N.Y. JETS at DALLAS (Saturday)
The Cowboys have scored touchdowns on just seven of 68 possessions with Matt Cassel at quarterback. And the veteran has completed just 44% of his passes when facing a blitz. Well, if there is one thing the Jets are going to do, it is send extra people after him. And Kellen Moore isn’t getting a chance yet to show what he can do, at least while the ‘Pokes are still mathematically in the running. New York gains advantages in the red zone, where they are the best in the NFL on both offense AND defense. Meanwhile, Ryan Fitzpatrick has nine TD passes without an interception in his last three games. If the Jets can pound it a little with Chris Ivory (914 yards), we like it even better. New York right in the middle of the AFC wild card race. Lay the points.
ARIZONA at PHILADELPHIA
Yes, we know that the Eagles have come on, with two straight wins. But we are still not convinced that Sam Bradford is ready to do any appreciable damage here. When it comes to genuine strength on drives, the Cards are best in the league in yards gained and points scored. Arizona is on a roll, with seven straight games, and they have the ability to slow down the Eagles’ run game. Philadelphia has been outgained by 35 yards a game – this defense has allowed 29 touchdown passes. And unless Connor Barwin and Fletcher Cox can unleash an assault against Carson Palmer, who has been well-protected (21 times in 474 pass plays), we don’t like their chances of keeping the Cards under much control. Laying it with ARIZONA.
DENVER at PITTSBURGH
The Broncos’ running game just did not work last week, as they had 34 net rushing yards. But perhaps that is an anomaly. Brock Oswelier threw it 51 times last week and got forced into some mistakes, but he was intercepted just once, and we are mindful of the fact that Denver has little problem taking defense on the road. And what a defense it is – the Broncos have allowed fewer yards per drive than anyone, and are able to keep things in front of them (5.5 yards per pass allowed). They have yielded just 4.6 yards per play on an overall basis (compared to 6.0 for Pittsburgh), and if they can get back to running it the way they had in the first three games behind Osweiler, there is no reason DENVER couldn’t come out of this with a straight-up win.

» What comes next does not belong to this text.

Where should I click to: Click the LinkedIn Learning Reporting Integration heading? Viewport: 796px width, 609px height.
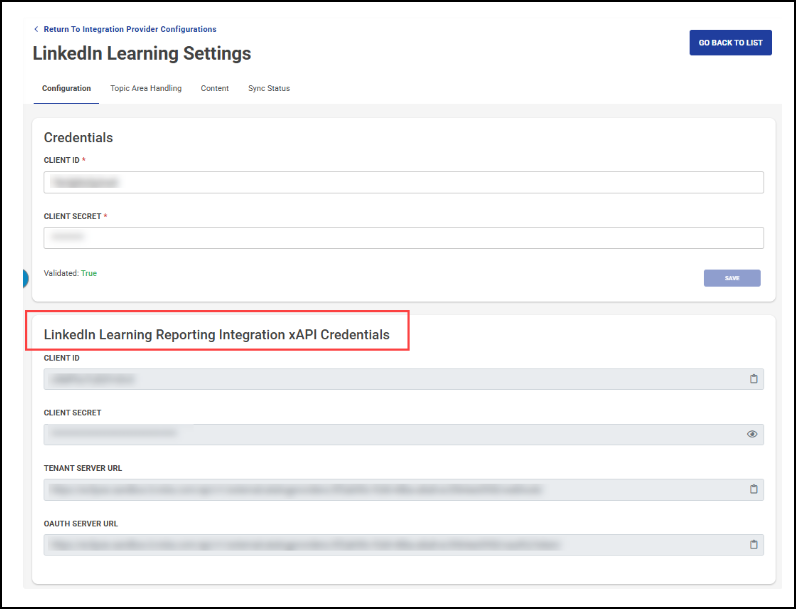216,334
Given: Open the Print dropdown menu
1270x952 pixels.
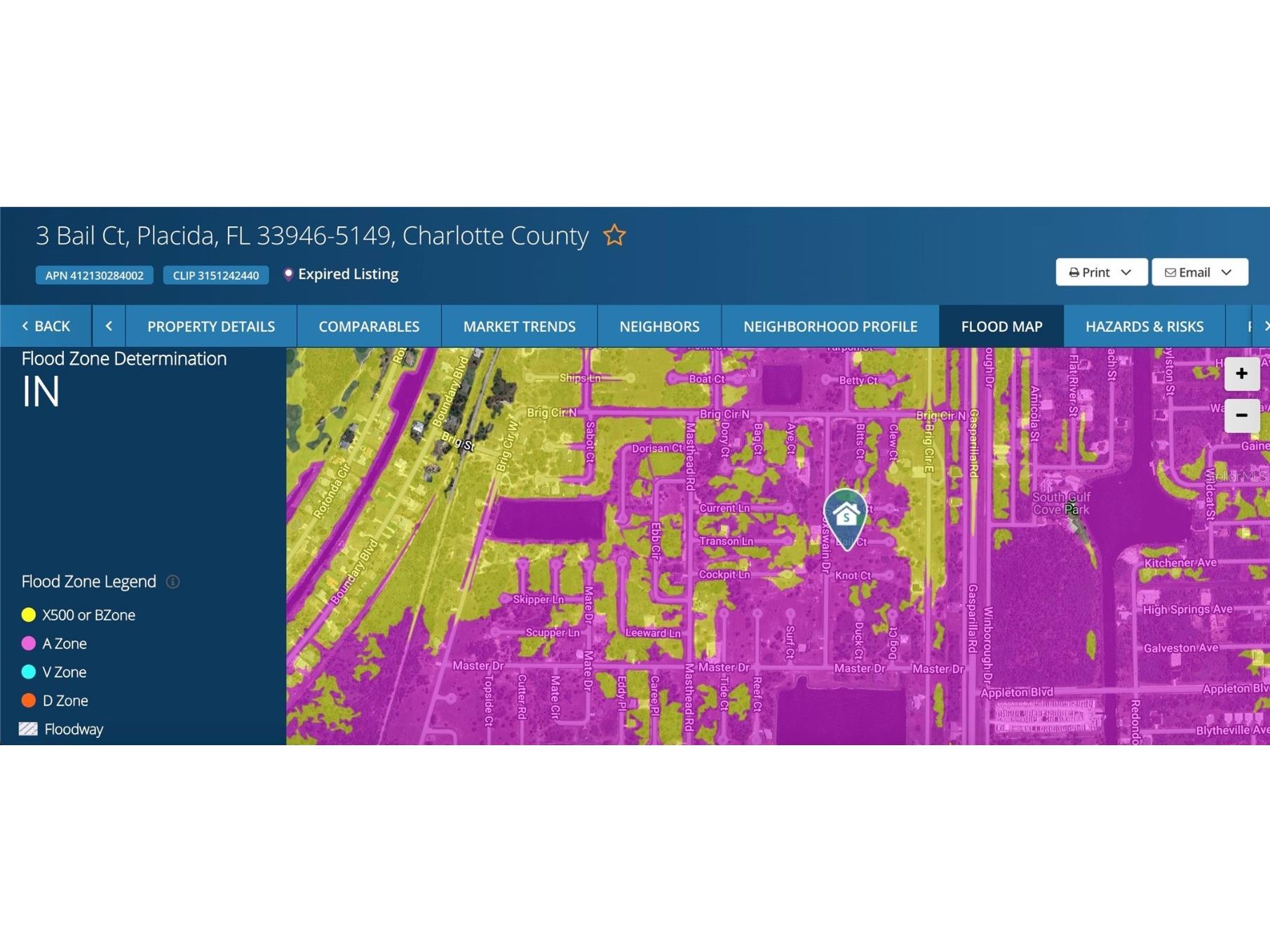Looking at the screenshot, I should click(x=1100, y=273).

BYU vs. UTAH (Las Vegas Bowl – Saturday)
Utah has won the last four meetings against BYU, although these schools haven’t played in the last two regular seasons. Kyle Wittingham is 8-1 straight-up in bowl games, while the dynamic in the BYU preparation is strange because Bronco Mendenhall has already taken the job at Virginia but is sticking around for this bowl game. The Utes continue to have an effective running attack with Joe Williams stepping in for Devontae Booker. But there isn’t the bruising element, and BYU has proven to be a pretty good team against the pass, allowing 56 % completions and chalking up 37 sacks. On top of that, Utah’s top receivers (Britain Covey, Kenneth Scott) are banged up. Tanner Mangum has looked pretty good under pressure, and we’ll look for BYU to possibly get it done this time. Take the points.

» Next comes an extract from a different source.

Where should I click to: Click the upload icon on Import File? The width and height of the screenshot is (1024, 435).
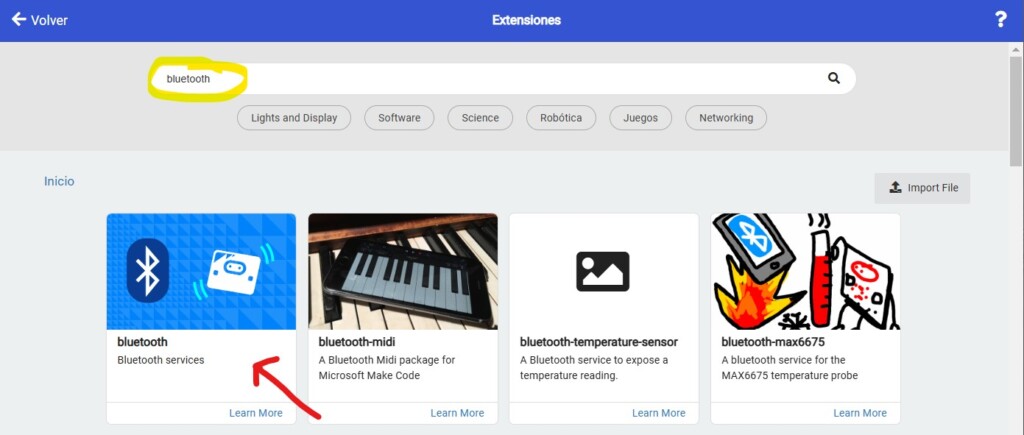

OHIO vs. APPALACHIAN STATE (Camellia Bowl – Saturday)
Ohio is in its seventh bowl appearance under Frank Solich, and he doesn’t know a whole lot about this opponent. The Bobcats should get QB Derrius Vick back and healthy for this one, and they are nicely balanced (unlike some other Solich teams). This defense was rather permissive against the run (4.8 ypc allowed) and that is one area in which Appalachian State (in its first bowl as an FBS school) excels, averaging 269 yards a game. Interestingly enough, for a team that runs it two-thirds of the time, Taylor Lamb certainly has a lot of TD passes (30). Ten starters came back on offense for ASU, which allowed Lamb to be sacked only nine times. Conditions OK for a shootout. OVER 55
SAN JOSE STATE vs. GEORGIA STATE (Cure Bowl – Saturday)

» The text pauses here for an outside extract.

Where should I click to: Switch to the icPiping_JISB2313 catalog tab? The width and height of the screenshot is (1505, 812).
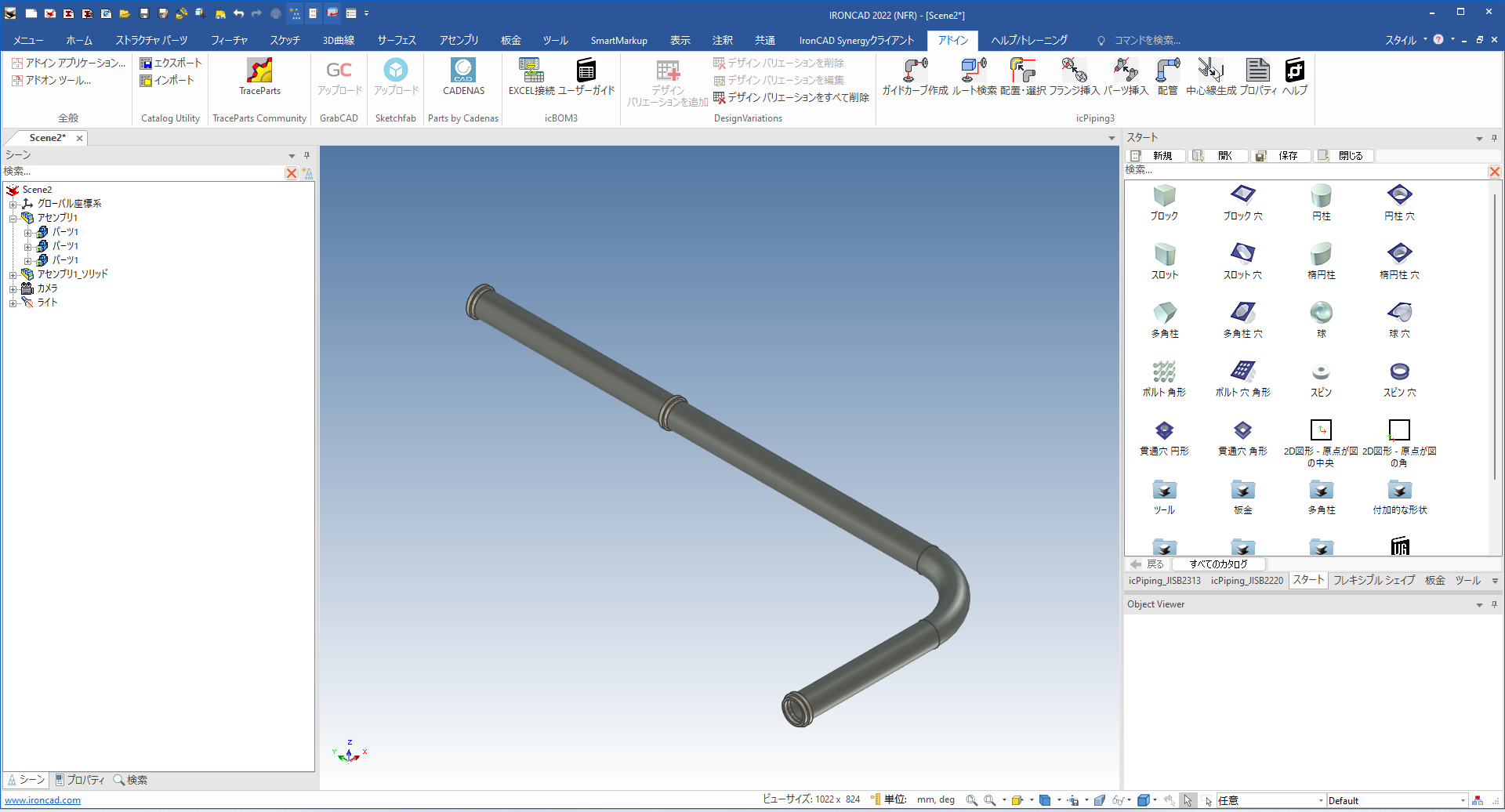pyautogui.click(x=1164, y=581)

Georgia State had lost 27 of its last 29 games before rebounding and coming on to garner its first bowl bid in FBS football. And the Panthers turned in their best performance in their regular season finale, neutralizing the Georgia Southern option en route to a 34-7 victory. San Jose State is in a bowl despite a 5-7 record, but the Spartans were second best in the nation against the pass (at least in terms of passing yards), which might serve to slow up the GSU attack, which operates almost exclusively on the passing arm of Nick Arbuckle. And the Panthers won’t have an easy time dealing with Tyler Ervin (1469 yards), who is the best running back they will have faced. The Spartans are the third least penalized team in the nation, so they don’t beat themselves like that, and there are other edges to be had on special teams (3rd nationally in net punting), which points us in the direction of SAN JOSE STATE.